**Text provided**
──────────────────────────────

Escapement takes the opposite approach: **no simulations at all**. Instead of learning a
simulator-to-inference mapping, it uses the coalescent likelihood itself -- the same
equations derived in every Timepiece -- as a differentiable loss function. The network
trains directly on the observed data.

Every Timepiece in this book derives two things:

1. **A prior**: :math:`P(\text{genealogy} \mid N_e)` from coalescent theory
2. **A likelihood**: :math:`P(\text{data} \mid \text{genealogy}, \mu)` from the mutation model

These are analytical. You don't need to simulate -- you can evaluate them in closed form
for any proposed genealogy. The intractable part is the posterior:

.. math::

   P(\text{genealogy} \mid \text{data}, N_e, \mu)
   \propto P(\text{data} \mid \text{genealogy}, \mu) \cdot P(\text{genealogy} \mid N_e)

The space of genealogies is combinatorial and enormous. Classical methods handle this
differently: PSMC discretizes and uses an HMM. ARGweaver and SINGER sample with MCMC.
tsinfer finds a point estimate via heuristics. tsdate uses variational approximation
with hand-derived updates.

Escapement introduces a new option: **learn the variational posterior with a neural
network**, optimized against the true coalescent likelihood.

.. admonition:: The name

   The escapement is the only part of a mechanical watch that needs no external
   calibration -- it generates its own rhythm from first principles. The geometry of
   the escape wheel and pallet fork, combined with the physics of the balance spring,
   produces a precise oscillation without reference to any external standard.

──────────────────────────────

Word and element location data

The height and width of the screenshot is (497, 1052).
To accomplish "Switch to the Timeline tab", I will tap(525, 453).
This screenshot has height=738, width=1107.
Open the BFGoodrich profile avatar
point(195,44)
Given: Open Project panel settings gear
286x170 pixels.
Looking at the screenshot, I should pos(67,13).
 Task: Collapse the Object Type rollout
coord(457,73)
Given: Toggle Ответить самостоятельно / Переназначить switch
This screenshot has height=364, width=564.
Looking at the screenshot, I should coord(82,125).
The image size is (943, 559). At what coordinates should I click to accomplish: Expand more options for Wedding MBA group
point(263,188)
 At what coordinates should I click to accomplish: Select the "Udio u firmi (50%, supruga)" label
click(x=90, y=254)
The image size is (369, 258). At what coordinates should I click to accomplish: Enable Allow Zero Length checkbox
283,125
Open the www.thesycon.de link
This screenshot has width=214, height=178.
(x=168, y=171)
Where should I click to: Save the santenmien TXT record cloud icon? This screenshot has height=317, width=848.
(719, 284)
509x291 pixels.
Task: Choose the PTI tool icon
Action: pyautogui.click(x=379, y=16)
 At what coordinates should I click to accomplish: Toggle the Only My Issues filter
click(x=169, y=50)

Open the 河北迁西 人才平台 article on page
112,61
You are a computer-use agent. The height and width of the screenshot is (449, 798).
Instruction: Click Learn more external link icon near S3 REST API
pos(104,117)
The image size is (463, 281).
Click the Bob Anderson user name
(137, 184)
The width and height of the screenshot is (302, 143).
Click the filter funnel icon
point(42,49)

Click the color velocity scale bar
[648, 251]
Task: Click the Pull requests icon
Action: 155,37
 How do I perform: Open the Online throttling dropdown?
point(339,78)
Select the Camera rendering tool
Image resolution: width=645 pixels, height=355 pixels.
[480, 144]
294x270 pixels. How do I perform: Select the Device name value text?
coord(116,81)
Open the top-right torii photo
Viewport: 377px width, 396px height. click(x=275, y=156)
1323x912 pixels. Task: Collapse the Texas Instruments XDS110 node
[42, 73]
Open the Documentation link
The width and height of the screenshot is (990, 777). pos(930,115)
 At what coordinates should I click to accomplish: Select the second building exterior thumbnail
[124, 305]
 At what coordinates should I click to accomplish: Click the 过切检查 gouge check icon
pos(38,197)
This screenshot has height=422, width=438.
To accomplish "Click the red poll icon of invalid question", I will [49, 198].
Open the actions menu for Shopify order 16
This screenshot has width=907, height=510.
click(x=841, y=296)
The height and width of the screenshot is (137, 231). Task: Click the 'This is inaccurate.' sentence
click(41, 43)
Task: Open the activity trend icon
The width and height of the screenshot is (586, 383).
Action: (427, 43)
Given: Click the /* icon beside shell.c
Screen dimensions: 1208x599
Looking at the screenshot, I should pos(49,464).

──────────────────────────────

**Exercise requirements**
Copy the Escapement passage word for word, starting with "Escapement takes the" and going on through "the observed data.". Rely solely on the Escapement passage when completing each task.

**The output**
Escapement takes the opposite approach: **no simulations at all**. Instead of learning a
simulator-to-inference mapping, it uses the coalescent likelihood itself -- the same
equations derived in every Timepiece -- as a differentiable loss function. The network
trains directly on the observed data.